START ITEMS

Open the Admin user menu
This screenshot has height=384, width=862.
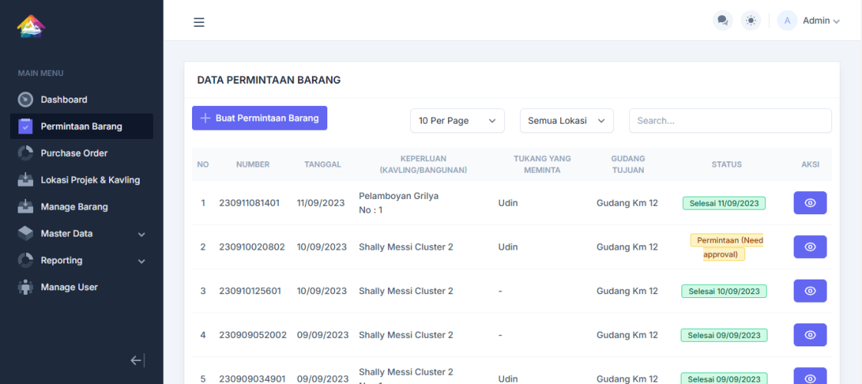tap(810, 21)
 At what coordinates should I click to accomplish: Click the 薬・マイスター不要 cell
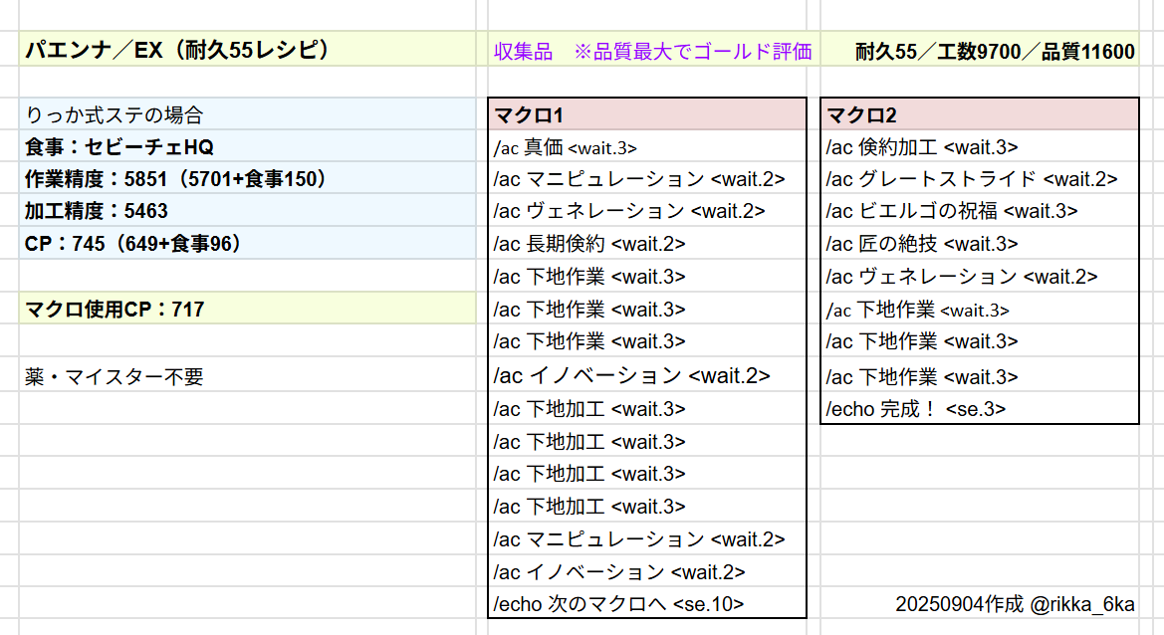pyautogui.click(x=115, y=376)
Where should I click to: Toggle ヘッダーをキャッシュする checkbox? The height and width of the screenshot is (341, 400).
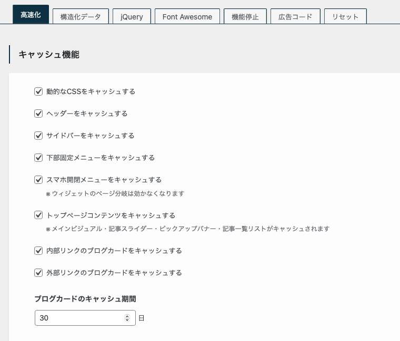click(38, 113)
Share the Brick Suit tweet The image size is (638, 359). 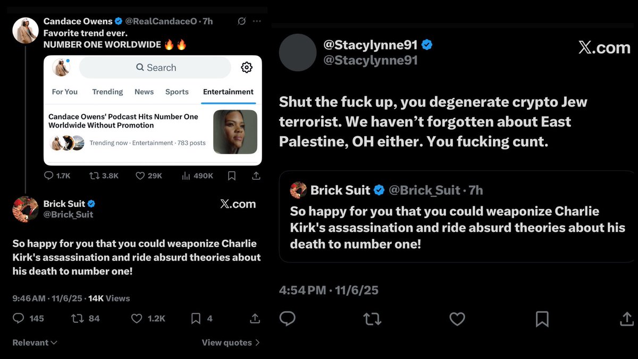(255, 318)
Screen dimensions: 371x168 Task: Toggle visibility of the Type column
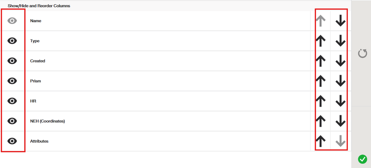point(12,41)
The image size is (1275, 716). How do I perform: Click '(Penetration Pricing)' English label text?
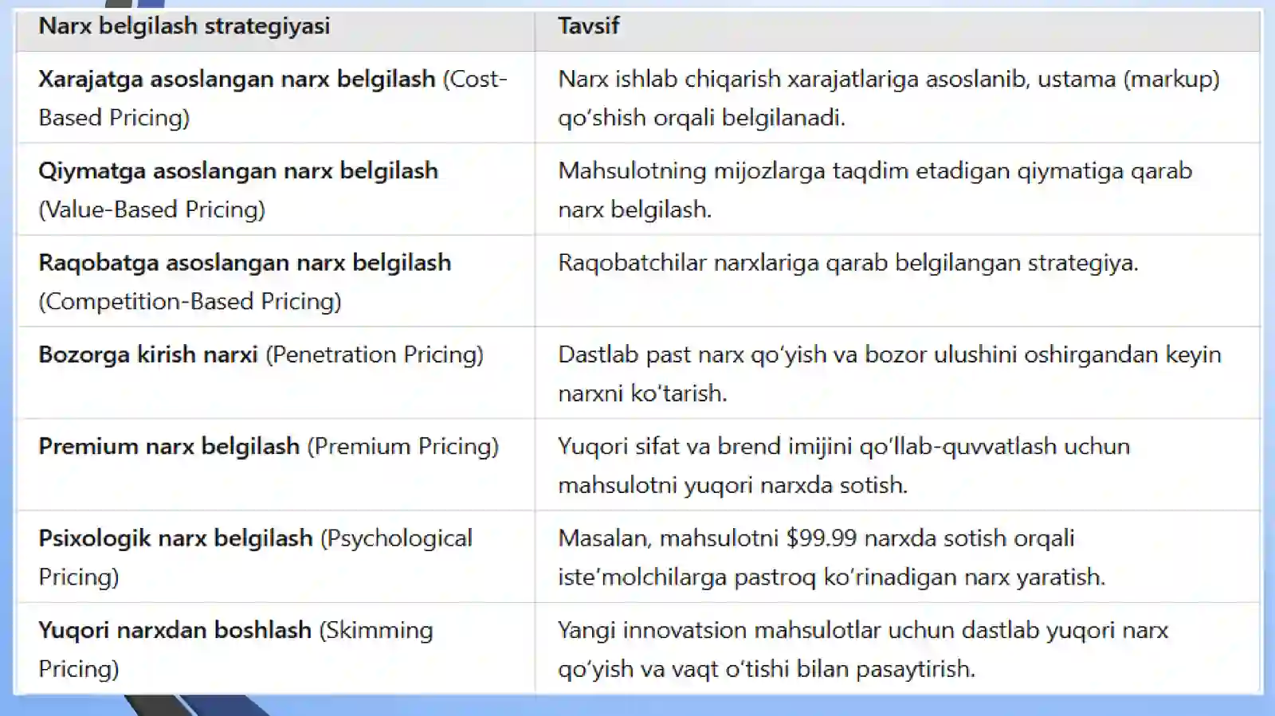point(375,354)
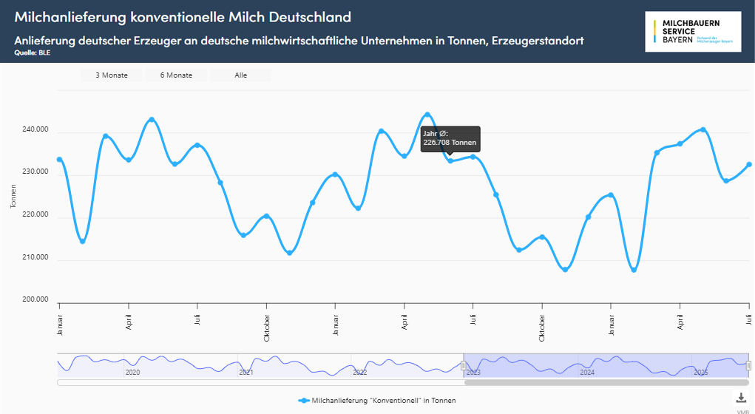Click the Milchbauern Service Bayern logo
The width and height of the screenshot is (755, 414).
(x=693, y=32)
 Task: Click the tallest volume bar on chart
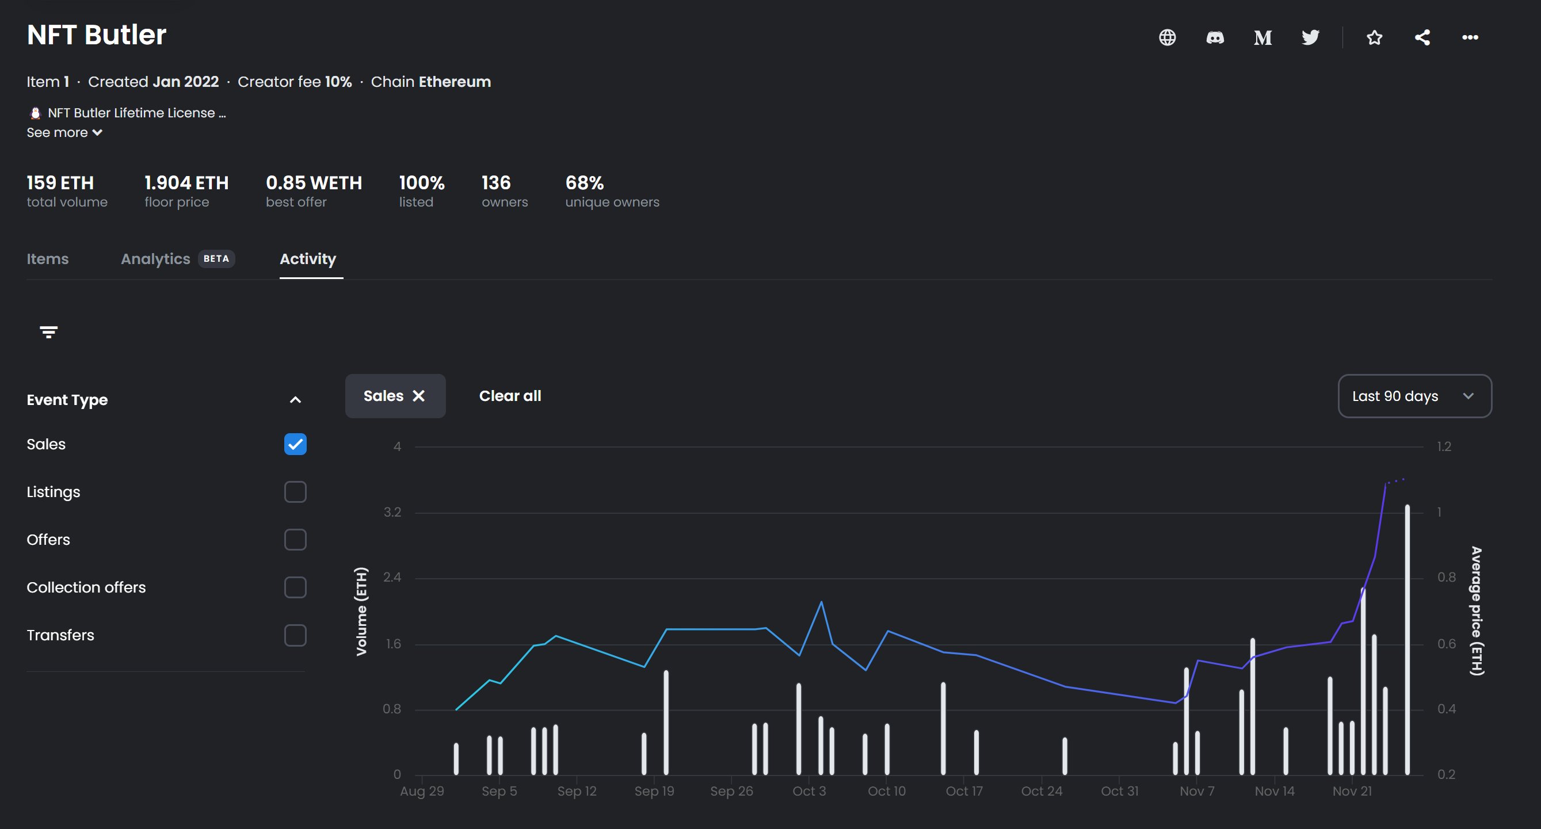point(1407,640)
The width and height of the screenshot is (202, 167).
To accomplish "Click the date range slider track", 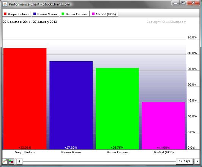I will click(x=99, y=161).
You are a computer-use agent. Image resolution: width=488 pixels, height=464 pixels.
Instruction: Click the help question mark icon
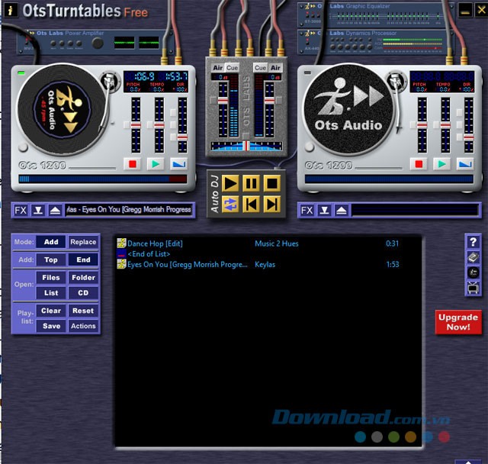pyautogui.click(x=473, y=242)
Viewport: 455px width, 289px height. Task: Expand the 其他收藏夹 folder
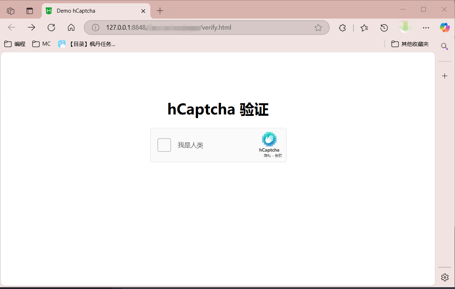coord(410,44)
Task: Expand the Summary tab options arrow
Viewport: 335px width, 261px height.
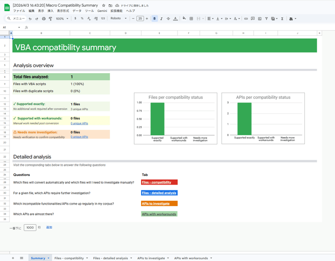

END ITEMS

▶ [AIM] Copy the material above word for word, starting at its beginning and ending at the line containing "pyautogui.click(x=115, y=376)". Leave the pictures out of your copy.

▶ [THE SOLUTION]
Open the Admin user menu
This screenshot has height=384, width=862.
tap(810, 21)
 At what coordinates should I click to accomplish: Click the 薬・マイスター不要 cell
pyautogui.click(x=115, y=376)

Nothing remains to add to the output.